Taxpayers might not notice an increase in their tax bills come December, but the Janesville School District’s tax levy will climb a few notches from last year based on the budget the school board unanimously approved Tuesday.
The board approved a $40.76 million tax levy for 2019-20, an 8.6% increase over last year’s $37.52 million levy.
The main driver in the $3.2 million increase over last year, Chief Financial Officer Dan McCrea said, is that the district opted late last week to include about $4.4 million in additional debt service payments.
That’s a new plan to pay down debt that McCrea said will save the district about $500,000 in interest payments on bonds.
Eight board members in attendance approved the district’s budget—a $152.8 package that’s up about 3.2% over last year’s $148 million budget.
Meanwhile, the district held the line on its tax rate, which determines the school taxes residents pay. The board approved a tax rate of $8.48 per $1,000 of equalized property value, a nominal decrease from last year’s tax rate of $8.51 per $1,000 of equalized property value.

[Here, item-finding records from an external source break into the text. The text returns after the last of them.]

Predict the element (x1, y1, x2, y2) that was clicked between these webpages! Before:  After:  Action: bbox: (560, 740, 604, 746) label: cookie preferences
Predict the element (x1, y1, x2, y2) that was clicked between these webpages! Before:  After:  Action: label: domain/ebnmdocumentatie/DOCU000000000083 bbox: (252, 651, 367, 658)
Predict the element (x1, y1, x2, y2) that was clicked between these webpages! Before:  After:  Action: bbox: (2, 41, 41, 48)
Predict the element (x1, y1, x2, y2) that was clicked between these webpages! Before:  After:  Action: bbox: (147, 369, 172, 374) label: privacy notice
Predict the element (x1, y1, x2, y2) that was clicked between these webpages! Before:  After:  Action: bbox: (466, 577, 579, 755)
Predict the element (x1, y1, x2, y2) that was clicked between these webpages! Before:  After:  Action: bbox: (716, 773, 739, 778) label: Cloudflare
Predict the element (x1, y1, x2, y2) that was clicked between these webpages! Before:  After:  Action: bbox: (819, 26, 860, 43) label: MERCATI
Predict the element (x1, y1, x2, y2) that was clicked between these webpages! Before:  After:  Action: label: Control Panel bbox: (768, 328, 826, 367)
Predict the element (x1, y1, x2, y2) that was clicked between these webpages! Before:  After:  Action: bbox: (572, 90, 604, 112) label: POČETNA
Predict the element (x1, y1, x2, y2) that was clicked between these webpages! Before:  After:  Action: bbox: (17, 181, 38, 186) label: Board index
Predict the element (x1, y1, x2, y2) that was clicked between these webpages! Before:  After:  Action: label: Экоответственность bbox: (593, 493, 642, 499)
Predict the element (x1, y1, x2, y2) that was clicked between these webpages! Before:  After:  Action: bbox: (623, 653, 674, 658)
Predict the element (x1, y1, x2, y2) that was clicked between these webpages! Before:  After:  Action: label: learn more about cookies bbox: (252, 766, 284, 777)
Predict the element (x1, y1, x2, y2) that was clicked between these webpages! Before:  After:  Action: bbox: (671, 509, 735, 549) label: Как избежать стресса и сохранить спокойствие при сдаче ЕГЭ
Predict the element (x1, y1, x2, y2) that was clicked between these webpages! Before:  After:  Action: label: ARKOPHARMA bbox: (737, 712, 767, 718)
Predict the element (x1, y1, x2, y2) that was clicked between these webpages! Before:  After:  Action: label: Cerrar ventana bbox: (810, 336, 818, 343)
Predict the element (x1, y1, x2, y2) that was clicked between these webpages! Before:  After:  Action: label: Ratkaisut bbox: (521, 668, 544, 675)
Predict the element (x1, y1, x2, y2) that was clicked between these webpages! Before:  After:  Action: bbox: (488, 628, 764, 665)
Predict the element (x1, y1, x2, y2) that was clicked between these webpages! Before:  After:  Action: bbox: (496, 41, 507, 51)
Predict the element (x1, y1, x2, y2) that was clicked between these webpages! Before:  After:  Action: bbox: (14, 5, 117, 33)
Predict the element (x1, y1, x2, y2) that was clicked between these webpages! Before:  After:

The budget approved Tuesday didn’t mesh with numbers published in a Gazette story Sunday, which included the district’s “preliminary” estimated tax rate of $8.10 per $1,000 of equalized valuation and a tentative tax levy of $35.7 million.
McCrea, who has been the district’s finance director for about a month, said The Gazette’s Sunday story accurately reflected the tentative levy and tax rate as of midweek last week. He said in the interim, the finance team opted to tack on more than $4 million in additional debt service payments.
McCrea said the district had been “most likely not considering” extra debt payments, but that changed late last week. The move complies with a state requirement for school districts to retire debt, he said.
The effect of those payments on the budget was outlined in an overview included in documents dated Oct. 22 and released Friday, McCrea said.
He said the new debt payment plan and other factors, including state aid totals released last week, factored into the “last-minute adjustments” to the budget.
District enrollment affects state aid, and the district’s enrollment decreased by about 170 students compared to last year, according to district records.
Property assessments in the city of Janesville are increasing an average of about 31 percent this fall, but the formula for calculating how much a given resident will pay in school district taxes next year is based on an amalgam of tax rates in various communities that are part of the district.
Higher assessments on homes won’t necessarily mean the average taxpayer will pay more school taxes, McCrea said.
Janesville residents won’t know the full impact of the city’s revaluation until the end of November or early December. McCrea said he doubts residents will see increases in school taxes.